• _What to work on_: Working through the data below, reproduce word for word the line with "Image resolution: width=651" and every line after it, both ends included, and omit the pictures.
++++ Data to examine
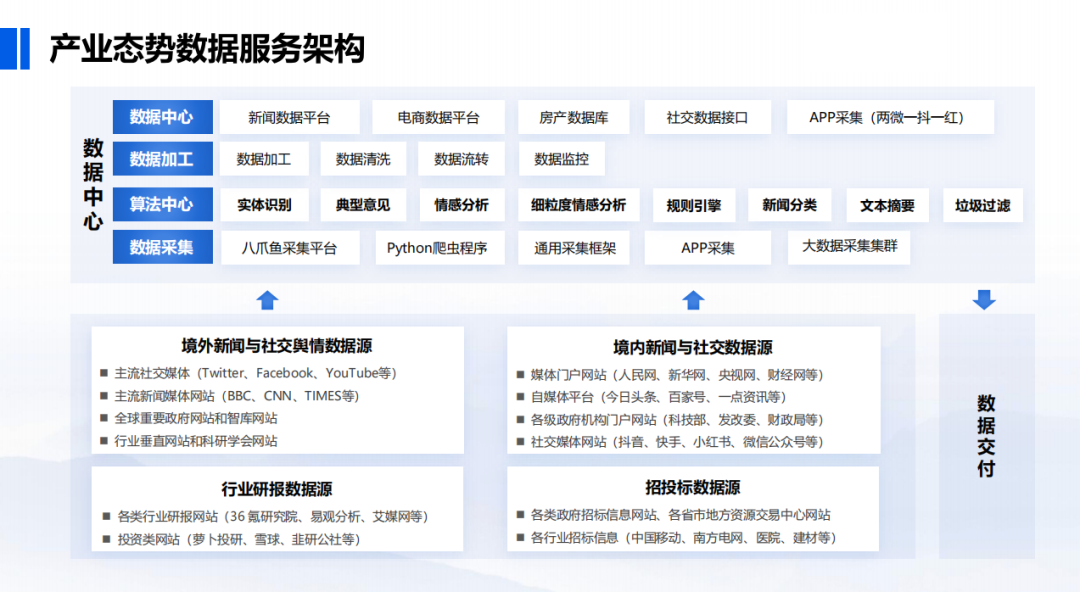Expand the 招投标数据源 section header

[695, 488]
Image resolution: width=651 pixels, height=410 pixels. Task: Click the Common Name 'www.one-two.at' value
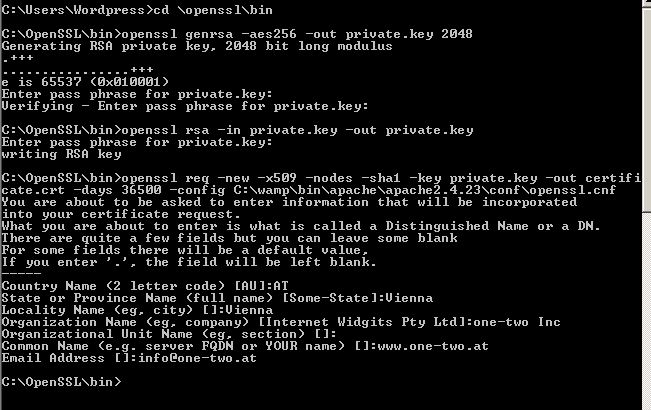(x=433, y=347)
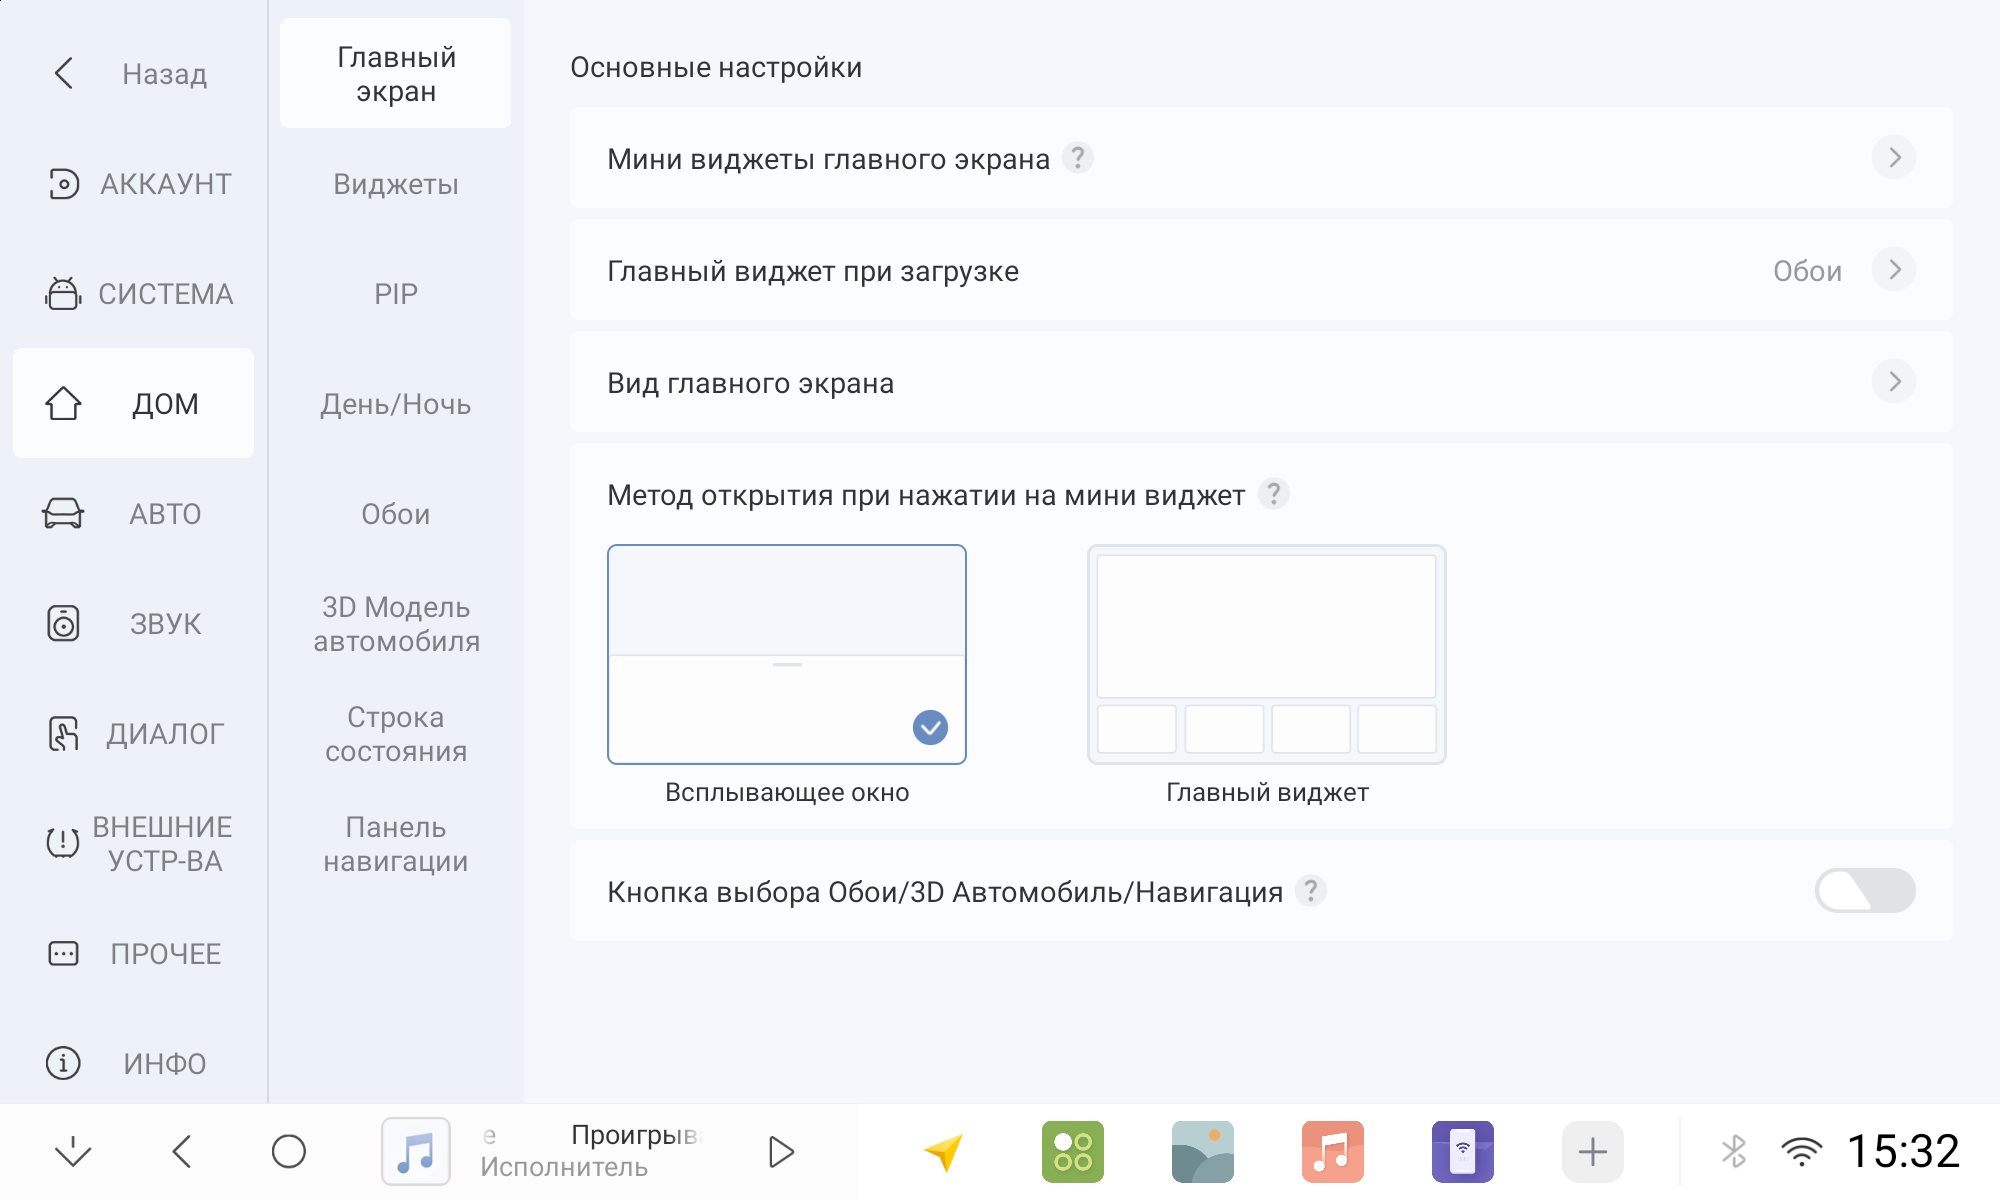Launch the green four-circles app icon
Screen dimensions: 2000x1200
coord(1072,1151)
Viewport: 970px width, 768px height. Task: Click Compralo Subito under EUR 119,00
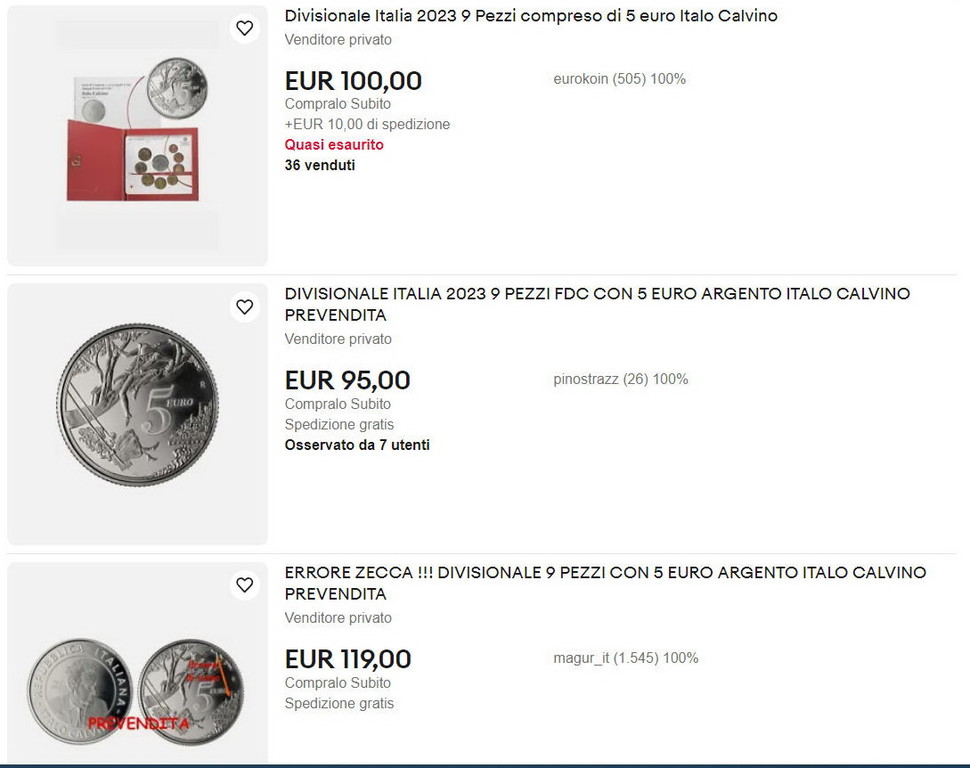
++++++++
• _Expected output_:
Image resolution: width=651 pixels, height=410 pixels. Task: Click the Common Name 'www.one-two.at' value
(x=433, y=347)
Launch the green four-circles app icon
Screen dimensions: 2000x1200
coord(1072,1151)
Viewport: 970px width, 768px height. Task: Click Compralo Subito under EUR 119,00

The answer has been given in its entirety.